Younger brother of racing car designer Ettore Bugatti,
Rembrandt Bugatti is one of three sculptors, along with
Degas and Pompon, who led the French Impressionist school
of Animalier sculpture. Born in Milan to a long line
of artists and designers, he moved to Paris in 1902 to
study sculpture. Bugatti studied the animals and modeled
from life at the zoological park in the Jardin des Plantes
along with other artists. He eventually exhibited at
the Paris Salon.
Unlike the previous generation of Animalier sculptors, Bugatti did not represent
realism in nature, but he developed an abstracted and stylized form. A signature
of his style was placing animals in groups related to one another through similar
movement.
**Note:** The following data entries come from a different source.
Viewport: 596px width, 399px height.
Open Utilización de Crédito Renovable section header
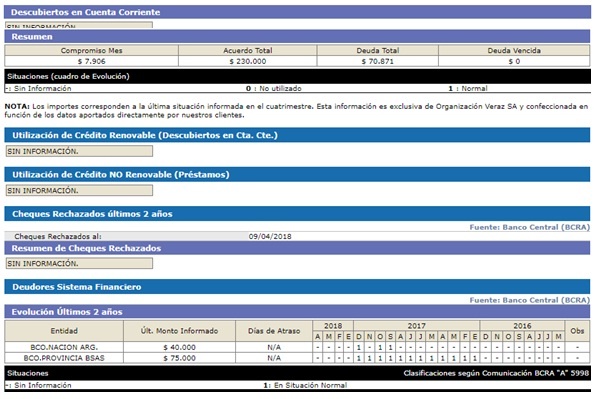coord(297,135)
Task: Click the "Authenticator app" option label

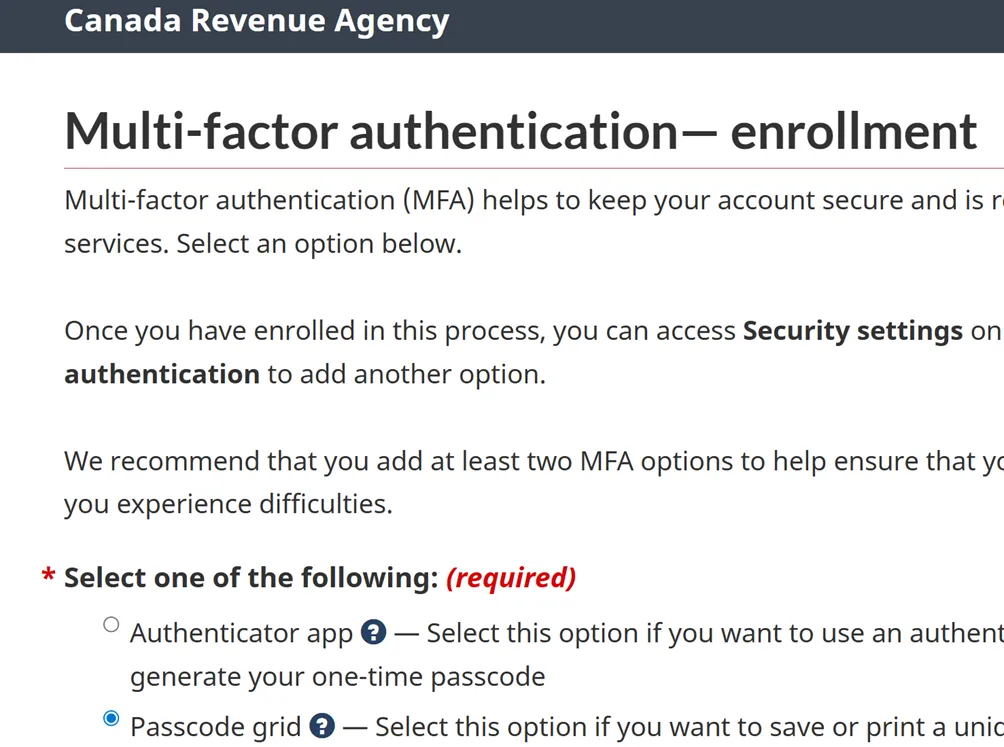Action: tap(241, 634)
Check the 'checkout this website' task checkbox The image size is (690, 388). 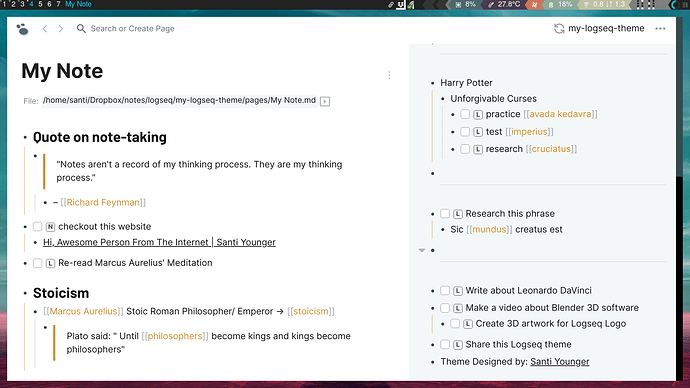pyautogui.click(x=37, y=227)
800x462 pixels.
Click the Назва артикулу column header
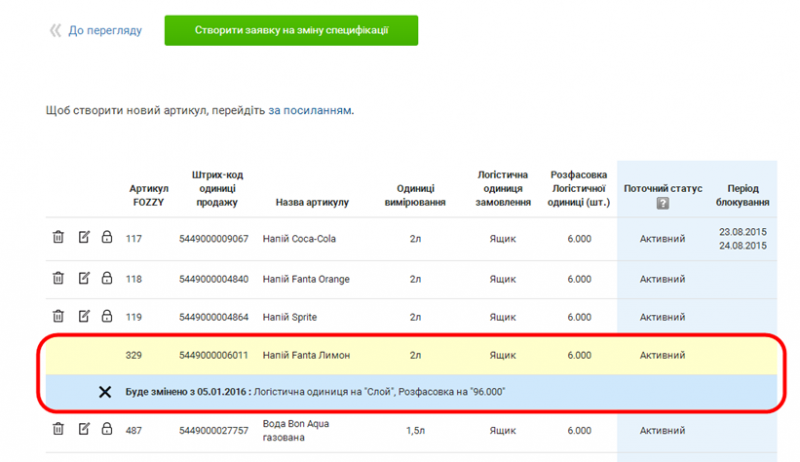(311, 203)
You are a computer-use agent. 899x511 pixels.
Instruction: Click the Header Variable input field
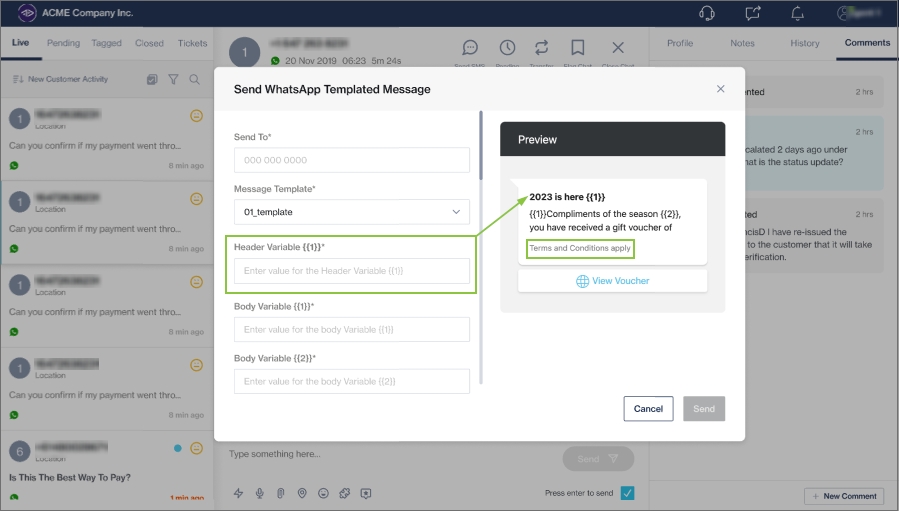tap(351, 271)
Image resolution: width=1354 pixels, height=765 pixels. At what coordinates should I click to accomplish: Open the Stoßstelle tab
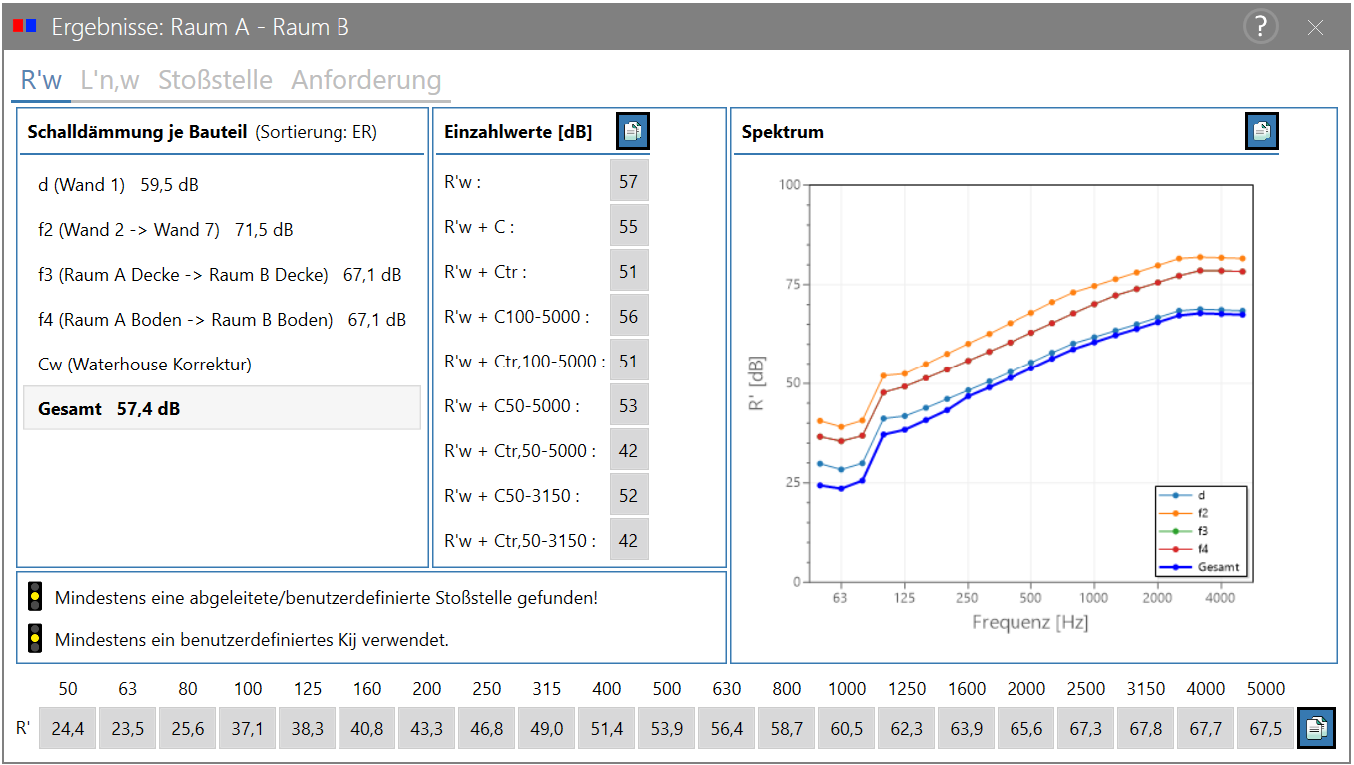pos(215,80)
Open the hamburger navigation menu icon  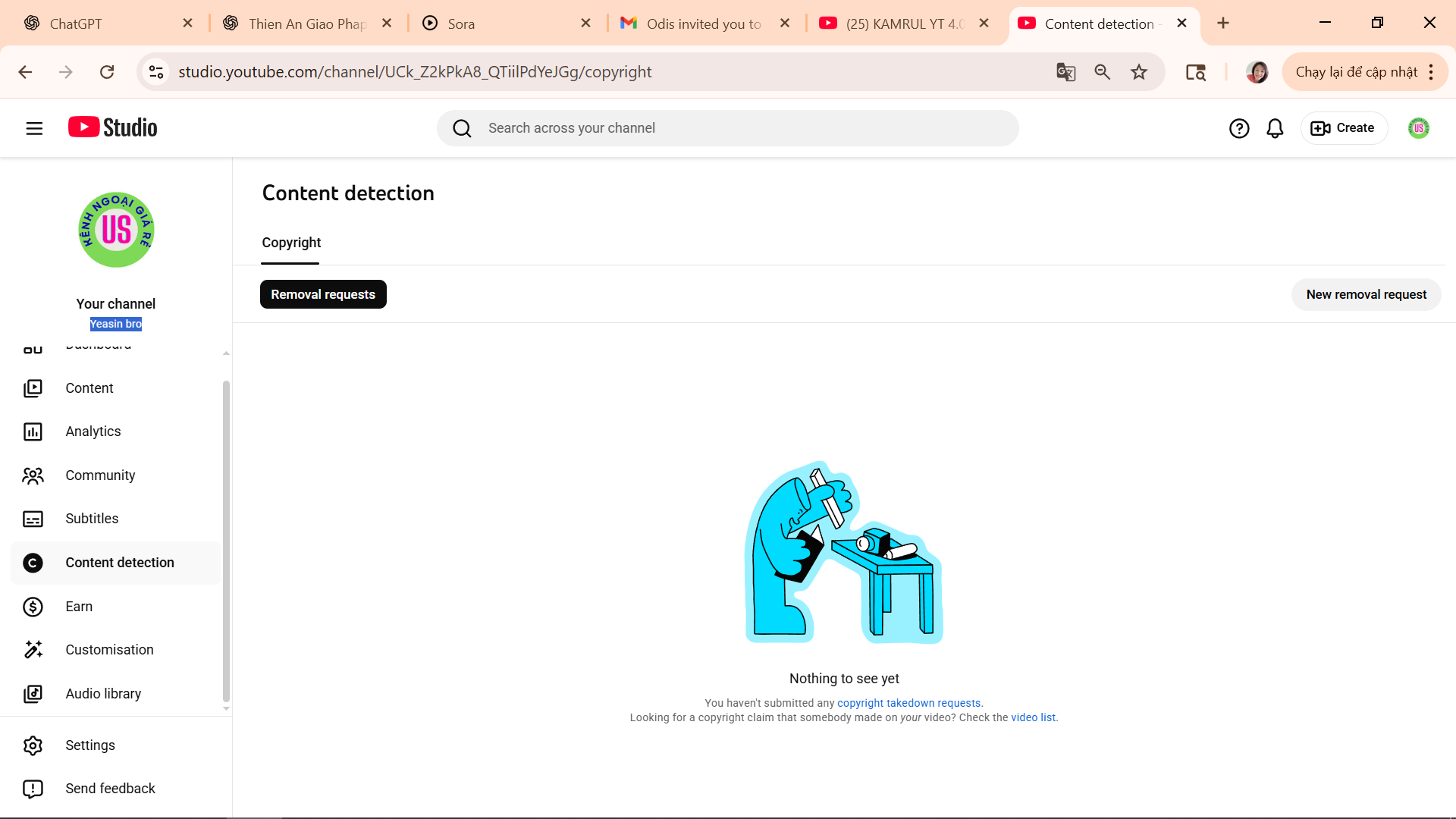click(x=34, y=128)
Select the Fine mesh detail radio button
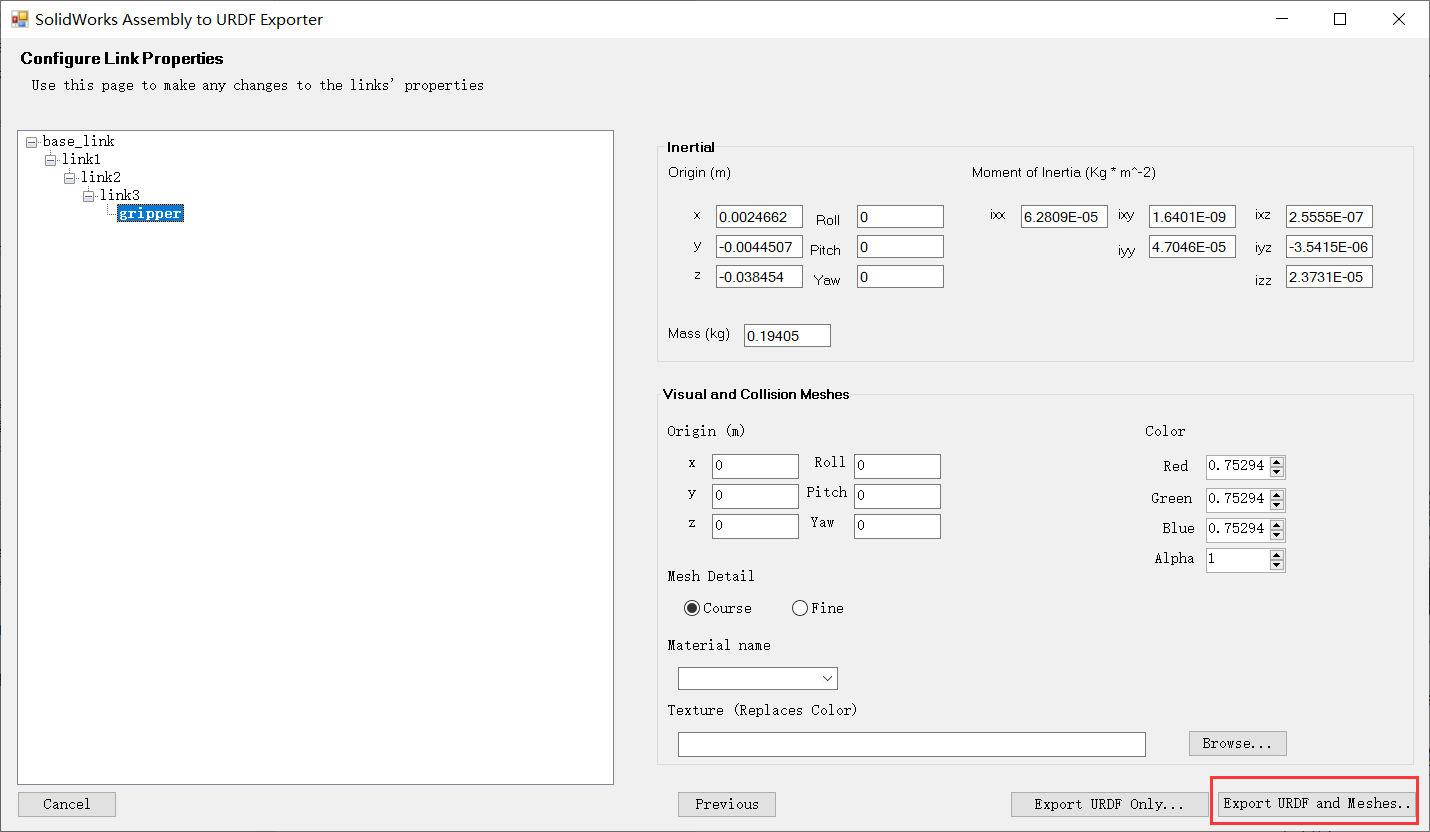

Awarded the Legion of Honor at the age of 26, Bugatti, who suffered
from depression and migraine headaches, committed suicide in 1916. Scholars consider
his animal sculpture the finest of the early twentieth century.
The single giraffe held by the IUAM is one of a pair group, Deux Girafes, found
in the listings of his body of work. Older photographs of the Metz Collection
picture the two giraffes, mother and child, in the same pose—facing as
if to touch noses. The smaller piece is unlocated.